CogitoErgoSometimes · 24/01/2013 16:05

"I know he won't leave, and I have nowhere to go, with two kids, what do we do, where do we go?"

This is why you need to get some professional help with the practical stuff. Solicitors, CAB, Womens Aid, even your GP ... all of these kinds of people can reassure you that you have a lot of rights and that there is a life post-DH...

The longer you remain with the status quo, the more he'll drag you down and the more difficult you'll find it to act. Good luck

HaveAGoodDay · 23/02/2013 20:41

HI guys, i don't know if anyone will answer this but me and OH were at loggerheads this afternoon (yes we are still together).

Its about his 'needs'. His constant need for relief, be it a bl*w job, or sex. Its becoming ridiculous. It's as if we've just met, he wants it morning, noon & evening and at 11pm. If its not a BJ, it has to be sex, or vise versa. To be honest, i haven't felt horny since i pushed my eldest out 8 yrs ago, that feeling disappeared a long time ago. Do i still fancy him? like i said before, its difficult to fancy someone who's constantly grumpy at me and kids. I look at him and he's changed, he's not the person i fell in love with, his personality has changed too and so have i, i get that. He says there is something wrong with me because i don't fall at his knees when i see him naked...

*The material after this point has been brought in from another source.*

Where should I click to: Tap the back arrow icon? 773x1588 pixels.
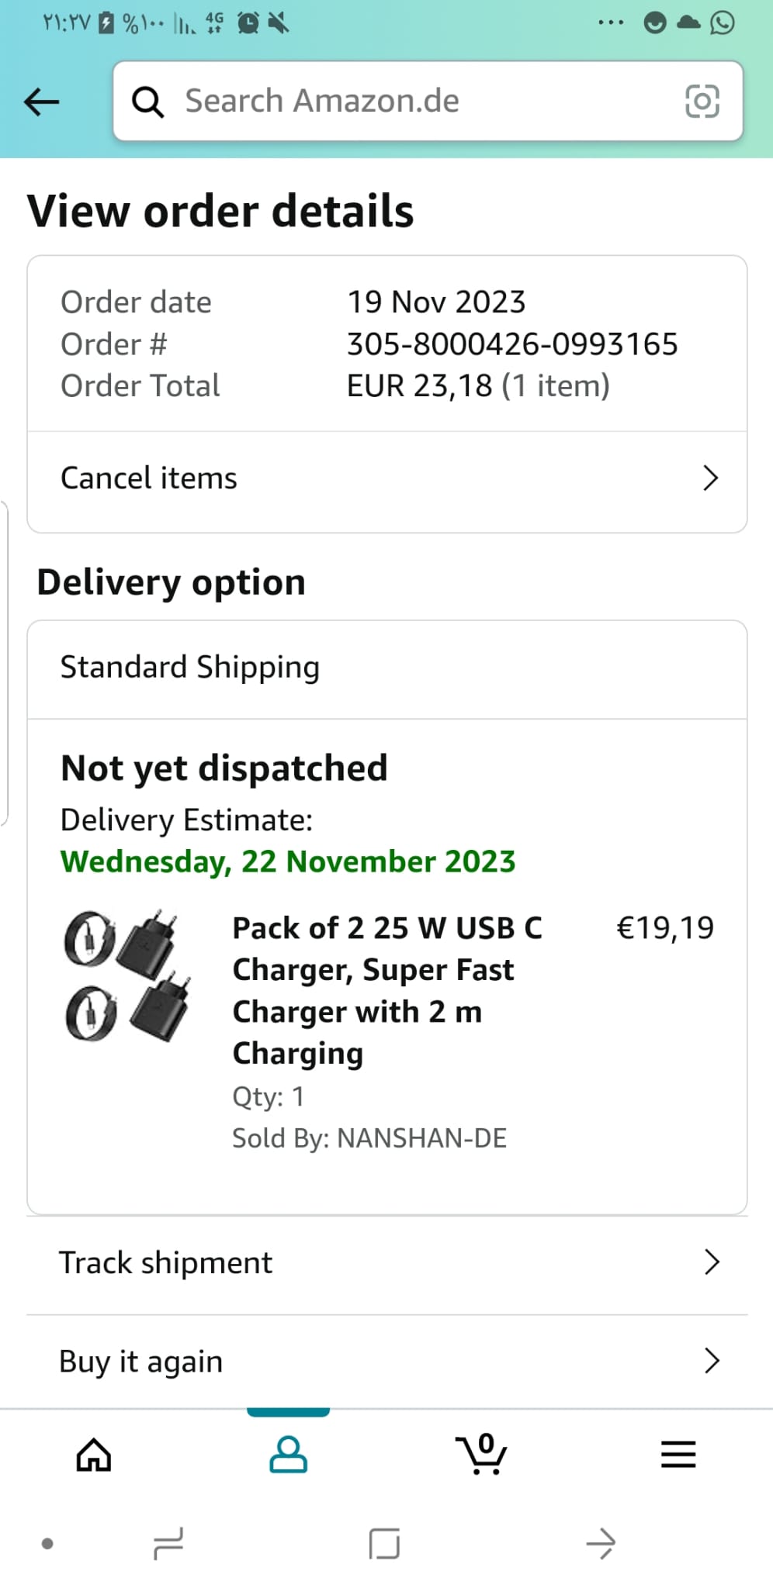(x=42, y=102)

He thinks i should be ready and pouncing on him all day, whenever he's ready. The kids have been driving me nuts, especially lately. My daughter, is 8 acting with all the attitude of a 16 yr old, chatting me back, tantrum, chucking stuff, shouting. My ds, who's nearly 4, is at the moment giving Damien from the Omen films a run for his money. It's exhausting having to constantly play referee to them most days. And then to do one on one battle with my son when dd is at school, there is no let up from it i have no escape. When my son has whacked me in the face several times, my dd has thrown a dozen tantrums, my voice stings and feels like i have swallowed barb wire from shouting - do i really want to suck dck - NO, no i don't! Do i feel like bobbing up and down and having an almighty orgasm - NO, not really - I don't feel sexy, i feel very ugly, unappreciated and fat and would like to crawl under the duvet and either have a good cry about being a sht mother or fantasize about how i'd really like to look!

So is there anything wrong with me? So i don't want sex, a lot. Hardly. Any of the time.